Son dos las partes que atentan contra la salud del sistema democrático:
Una, ungida por el voto popular y otra, a cargo del desarrollo del país.
Ambas son responsables del deterioro institucional, social y cultural.

Asimilar que la corrupción es un fenómeno estructural y no focalizado duele.
Sin duda.
Que cada uno de nosotros, en menor o mayor medida, sea cómplice —por omisión— o partícipe —por praxis— de este flagelo produce un sentimiento degradante.
Duele estar atravesado por ese síntoma palpable del egoísmo.
Porque vale agregar: la corrupción tiene ideología.
Y bien estilizada.
Su vocación es netamente individualista.
Tiende a la concentración de la riqueza y no a su distribución.
Promueve la implantación del monopolio, a tal punto que es uno de los colmillos del capitalismo salvaje. Neoliberalismo rima perfecto con corrupción.
Fernando Collor de Mello, Alberto Fujimori, Carlos Menem, Carlos Salinas de Gortari, algunas de las pruebas contundentes que desfilaron por la pasarela latinoamericana.

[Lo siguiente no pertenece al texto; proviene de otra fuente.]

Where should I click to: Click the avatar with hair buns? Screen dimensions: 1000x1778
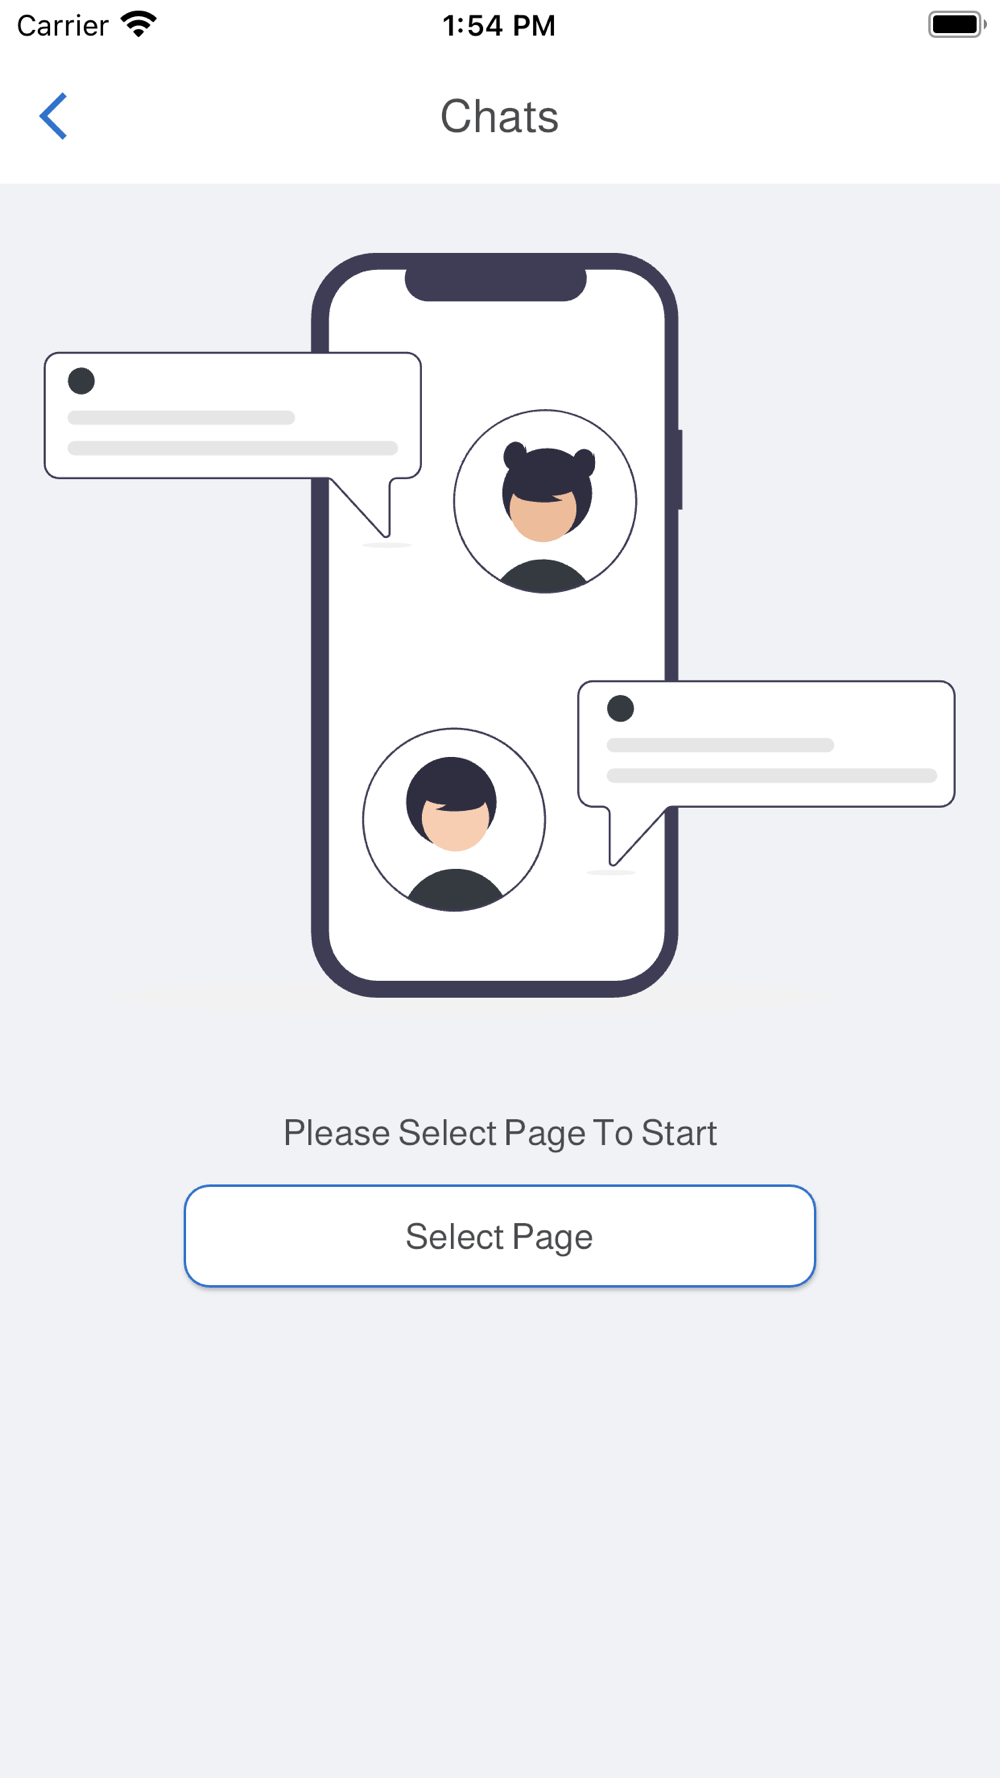click(x=545, y=501)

Por eso, el estruendo es doble cuando se trata de fuerzas vinculadas con el cosmos progresista.
El hiato entre discurso y realidad es más profundo.
Pregonar equidad y obrar en pos de la fractura social es cinismo puro y duro.
Violencia semiótica, donde la igualdad se vuelve un recurso retórico más y el "pobretariado", es decir, todos aquellos que pululan en los márgenes del sistema y a los que la izquierda democrática debería dar voz, herramientas y alternativas para salir de su condición inhumana pasan a ser un muletilla discursiva.

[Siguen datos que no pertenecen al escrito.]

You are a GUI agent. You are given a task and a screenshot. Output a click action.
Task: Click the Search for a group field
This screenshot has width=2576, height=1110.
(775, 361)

Los militantes del "roban, pero hacen", por lo general, descalifican estas invitaciones a la autocrítica.
Las consideran taras de un —supuesto— "puritanismo surreal" que sólo conduce al inmovilismo.
Sin embargo, los que retrasan la alteración del statu quo, ignoran prácticas paralizantes o degenerativas como la corrupción, son ellos.
En cambio, los líderes que, a pesar de no ser redituable en términos electorales, interpelan, cuestionan y pinchan nuestra conciencia cada día, nos sacan de la zona de confort, son los que nos están invitando realmente a transformarnos como sociedad.
No estaría mal prestarles las riendas, aunque sea un momento, un tiempo:
Un mandato.

El autor es magíster en Periodismo (Universidad de Barcelona/ Columbia University), en Ciencia Política (Universidad Complutense de Madrid).
Doctorando en Ciencia Política (UNSAM).

Es consultor en Comunicación Política e investigador del Laboratorio de Políticas Públicas (LPP).